Texas Rangers: The Bad – The Bullpen
Wait, it’s not as bad as you might think! I’m here to serve as resident Bullpen Optimist. I could’ve swapped them into the Ugly category, but I didn’t. Here’s why.
Yes, the Rangers need a better batch of relief pitchers. What currently presides is a flurry of young guys who haven’t established any sort of command in the league, veterans far past their heyday, and a myriad of messy mechanics in between. But, would it surprise you to learn that the Rangers have the fourth highest strikeout rate of any bullpen in the American League? What if I told you that they have the second lowest bullpen WHIP in the AL West? Would that give you some hope?
I jest. Those things are true, and they are bright spots, but the pen needs work. Texas’s pitching as a whole currently ranks 28th in the majors with an OBA of .298. Only Kansas City has a worse staff in the American League, as the Rangers have surrendered 8.4 hits per game, 9 total home runs (all but one at the hands of the best lineup in baseball, but I digress), and hold a 5.91 team ERA.
I think there’s two sides to this coin. On the one hand, like I mentioned, Texas has faced two really solid lineups to start the year. Toronto is quite possibly the deepest team in baseball, and their whole brand is that they crush baseballs and they do not care who they have to hurt on the mound to do so. Colorado isn’t a slouch of an offense either. On the other hand, Texas is relying on a lot of guys with serious command issues. Kolby Allard had a great inning of work last night against Colorado, but he almost beaned two batters. Spencer Howard had absolutely no control over his pitches in the first few innings in the Toronto series finale. Taylor Hearn, for as exciting as his strikeouts and jam-escapes were, gifted Colorado a lot of hits.
The Rangers do not have a shutdown pitcher. Not one. There are many teams in the American League, let alone the division, with multiple just in their rotation or bullpen alone. If you want my optimist take, the starting pitching has been able to really limit damage. Excluding Spencer Howard’s start, Texas starters have yet to allow more than 3 earned runs in a start, which should be good enough to keep teams in games, and it has been.

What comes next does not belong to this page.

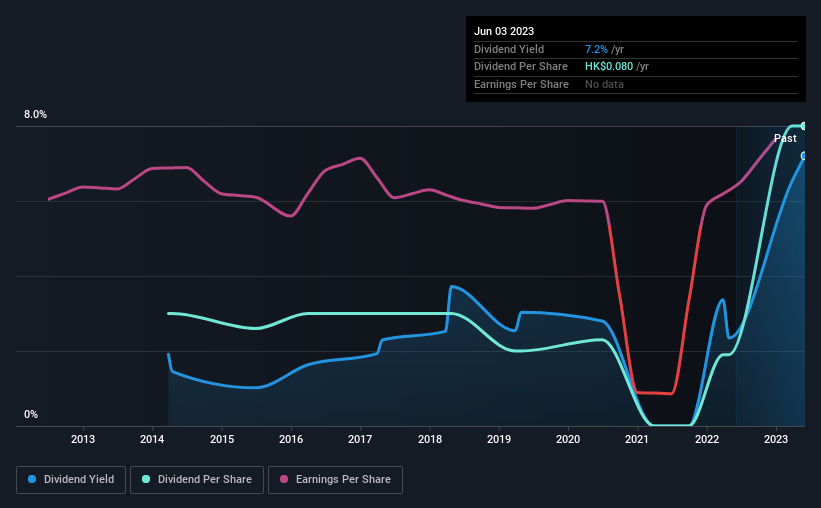Screen dimensions: 821x508
Task: Toggle the Dividend Per Share legend button
Action: click(197, 480)
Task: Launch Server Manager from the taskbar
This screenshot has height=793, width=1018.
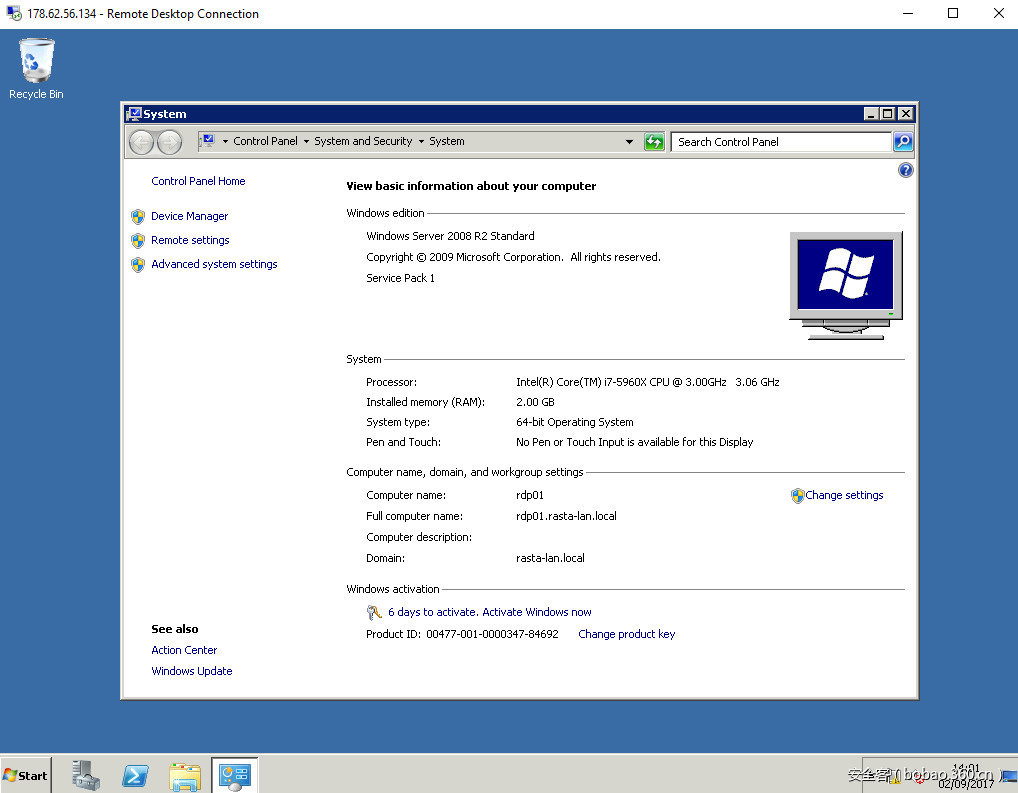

We will have to see if that can sustain and who can emerge from an extremely thin bullpen, if anyone. Guys like Barlow, Santana, and others have specialties that make them better suited for late game management than others, and Jonathan Hernandez and Jose Leclerc’s returns could provide a shot in the arm that is so dearly needed, but only time will tell. We’ll know a lot more about the long-term stability of everyone in the pen come summer time.

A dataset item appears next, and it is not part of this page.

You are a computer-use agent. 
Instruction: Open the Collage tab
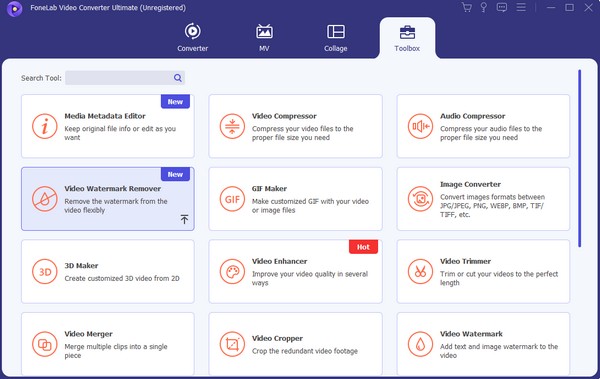336,38

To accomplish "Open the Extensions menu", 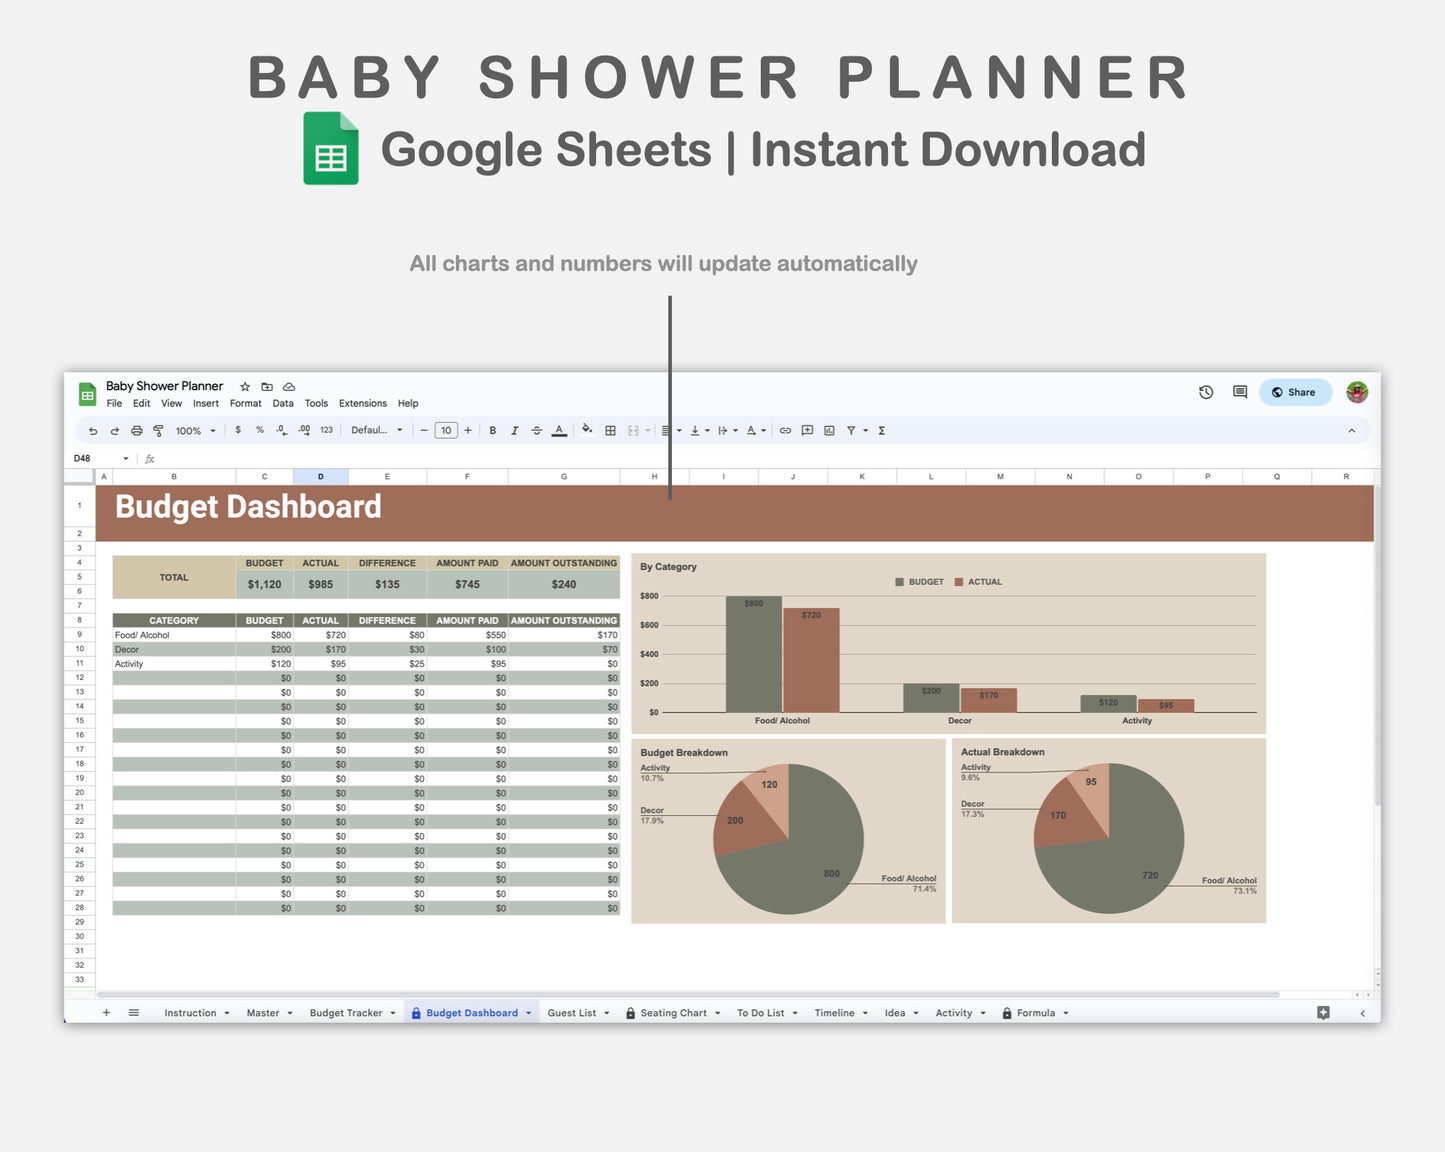I will 362,403.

How can an offense that has scored 30 runs in five games have issues, you might ask? Let’s dissect.
As of the morning of April 13, Texas is tied for seventh in the league with 37 hits through five games. At just over an average of seven a game, that’s not terrible, but it’s not enough when you’re not extending them into extra base hits and home runs. The Rangers have only hit four home runs in their four games since opening day, and none have come from Seager or Semien (the latter of whom we’ll talk about in the next slide. Texas has more home runs than any team in the National League through April 12. They currently rank in the top six in the majors in home runs, runs batted in and scored, and fewest strikeouts. However, the team has had 72 at-bats in five games in which runners have been left stranded as a result of said at-bat.

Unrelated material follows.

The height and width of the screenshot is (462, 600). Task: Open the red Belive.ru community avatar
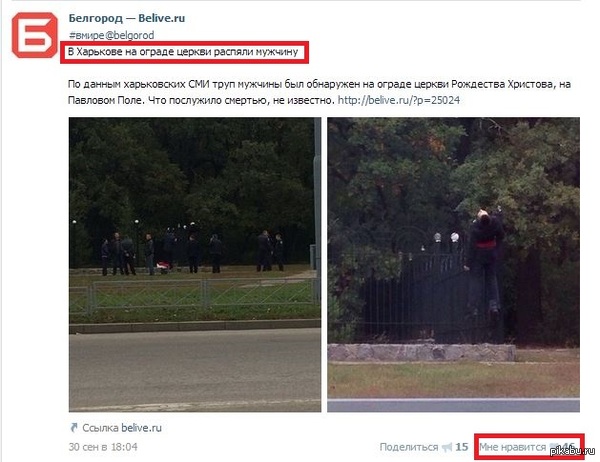click(x=34, y=35)
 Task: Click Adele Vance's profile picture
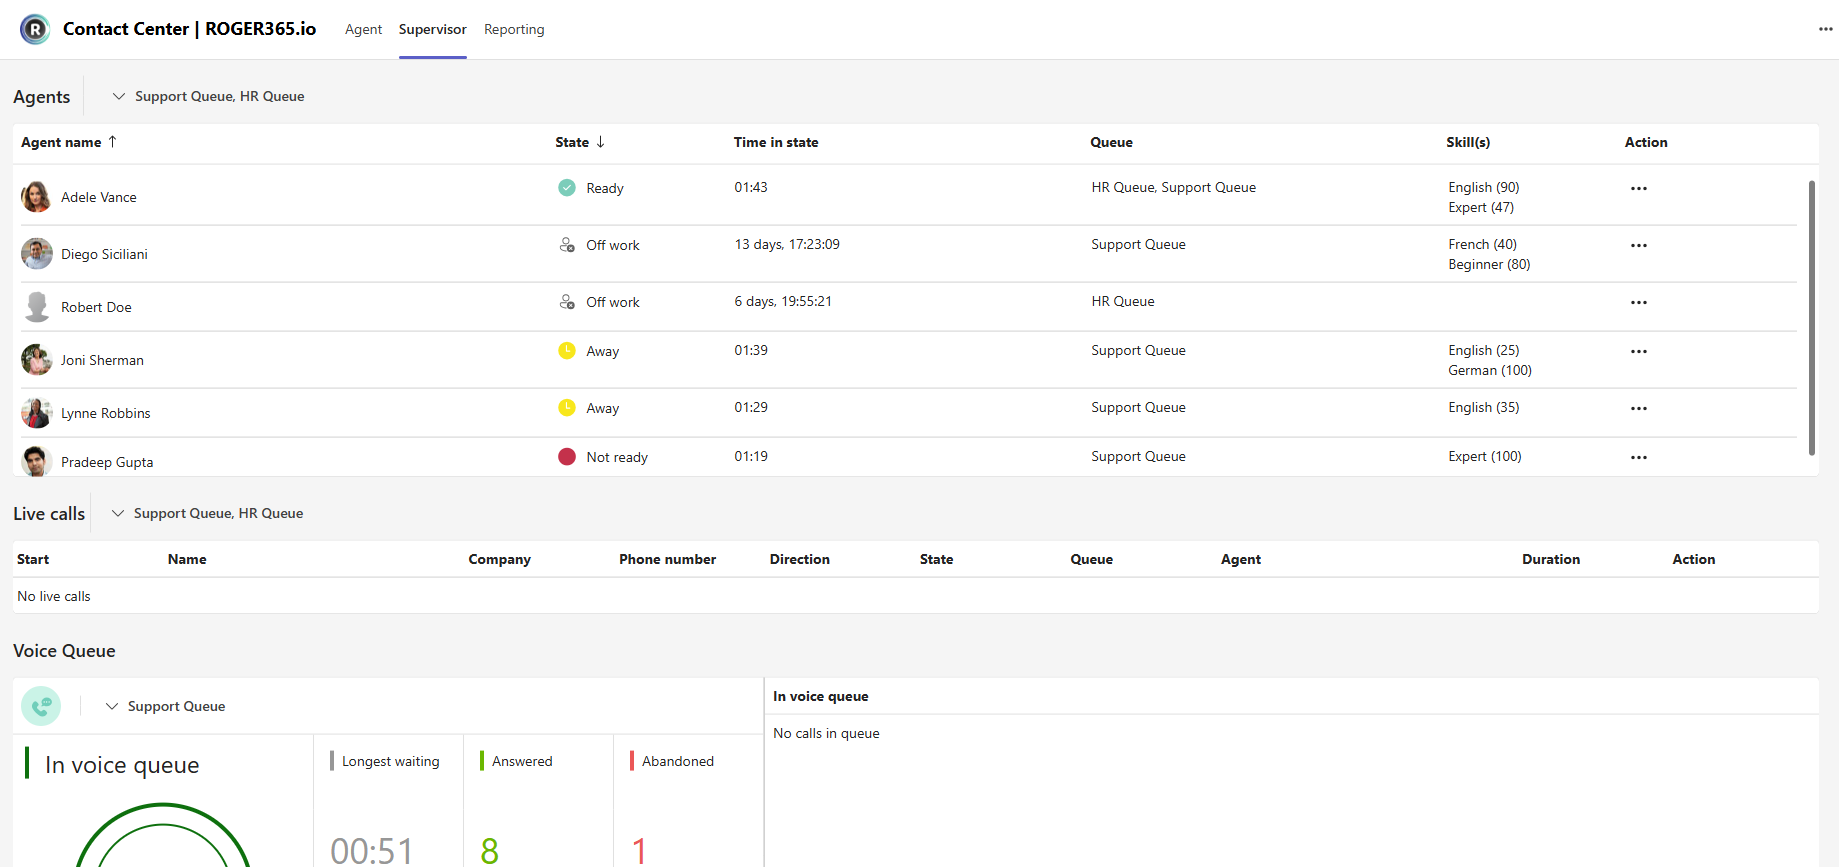pyautogui.click(x=36, y=197)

The root cause for this is that five of the six team leaders in hits (Seager, Garver, Lowe, Garcia, Miller) are top-two-thirds of the lineup guys. Calhouns Willie and Kole are a combined 2-24 with one RBI off a solo shot from the former in the home opener. The Rangers rank 22nd in the league in doubles (5), and 28 of the last 38 innings have been scoreless ones – five of those ten came in Sunday’s comeback win over Toronto. Texas needs fluidity and consistency from the bottom third of their lineup if they’re going to stay productive on offense. For a few games, homers were a dime a dozen. For another few, it’s been a drought.